> [INSTRUCTION 1]: Sum up the pthreads overview in two sentences.
> [INSTRUCTION 2]: In the pthreads overview, which thread does every process have at minimum?
> [INSTRUCTION 3]: Reproduce word for word the stretch of the pthreads overview from "clang -lpthread -O3 -DTHREADCOUNT=1" through "pthread_ library functions.".
>> START DOCUMENT SECTION
Changelog:

  • 9 Oct 2023: add explicit pointer to synchronization reading; point to relevant additional resources

This document is intended to give a practical overview of using pthreads. It leaves out a lot of details.

For brevity, code in this document does not check error codes. This is bad coding practice! You should check error codes in your code.

1 Jumping-off point

For those eager to start coding, here’s a parallel summation program you might find to be a useful starting point.

#include <pthread.h>
#include <stdio.h>
#include <stdlib.h>

/* Allow compiler -DTHREADCOUNT=4 but have a default */
#ifndef THREADCOUNT
#define THREADCOUNT 16
#endif

/** Defines a particular task to handle */
typedef struct {
    size_t from;
    size_t to;
    double (*getnum)(size_t);
} task_description;

/**
 * Function invoked by each new thread.
 * The argument must be a task_description *;
 * the return value is a malloced double *.
 */
void *sum_array(void *args) {
    task_description *task = (task_description *)args;
    printf("  Summing from %zd to %zd...\n", 
        task->from, task->to);
    double work = 0;
    for(size_t i=task->from; i<task->to; i+=1) {
        work += task->getnum(i);
    }
    printf("  ... sub-sum from %zd to %zd = %g\n", 
        task->from, task->to, work);
    double *sum = malloc(sizeof(double));
    *sum = work;
    return (void *)sum;
}

/** A simple reciprocal function */
double fraction(size_t i) {
    return 1.0/(i+1);
}

/**
 * Sum all fractions 1/n from 1 to pow(2,-28)
 * in THREADCOUNT parallel threads
 */
int main(int argc, const char *argv[]) {
    // set up task sizes to take a few seconds on 2020-era laptops
    size_t max = 1<<28;
    size_t step = max / THREADCOUNT;
    
    // store per-thread information (don't re-use, memory is shared)
    pthread_t id[THREADCOUNT];
    task_description tasks[THREADCOUNT];
    
    // spawn the threads
    for(int i=0; i<THREADCOUNT; i+=1) {
        tasks[i].from = i*step;
        tasks[i].to = (i+1)*step;
        tasks[i].getnum = fraction;
        pthread_create(id+i, NULL, sum_array, tasks+i);
    }

    // wait for and combine the results
    double result = 0;
    for(int i=0; i<THREADCOUNT; i+=1) {
        void *ans;
        pthread_join(id[i], &ans);
        result += *(double *)ans;
        free(ans); // was malloced in just-joined thread
    }

    printf("The sum is %g\n", result);
    return 0;
}

To see the time impact of threading, try comparing

clang -lpthread -O3 -DTHREADCOUNT=8 thiscode.c && time ./a.out

and

clang -lpthread -O3 -DTHREADCOUNT=1 thiscode.c && time ./a.out

2 Managing thread existence

Every process has at least one thread, the one that invoked main. Each other thread is created by invoking a system call, wrapped by the various pthread_ library functions.
>> END DOCUMENT SECTION
>> START DATA EXCERPT
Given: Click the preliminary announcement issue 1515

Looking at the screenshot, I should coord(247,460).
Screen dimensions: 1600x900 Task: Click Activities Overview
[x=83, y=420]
>> END DATA EXCERPT
> [FULL SOLUTION 1]: The pthreads overview gives a practical introduction to using pthreads, leaves out many details, and skips error-code checks for brevity while stressing that real code should check them. It offers a parallel summation program as a starting point and explains that every process has at least one thread, with any others created through system calls wrapped by the pthread_ library functions.

> [FULL SOLUTION 2]: The one that invoked main.

> [FULL SOLUTION 3]:
clang -lpthread -O3 -DTHREADCOUNT=1 thiscode.c && time ./a.out

2 Managing thread existence

Every process has at least one thread, the one that invoked main. Each other thread is created by invoking a system call, wrapped by the various pthread_ library functions.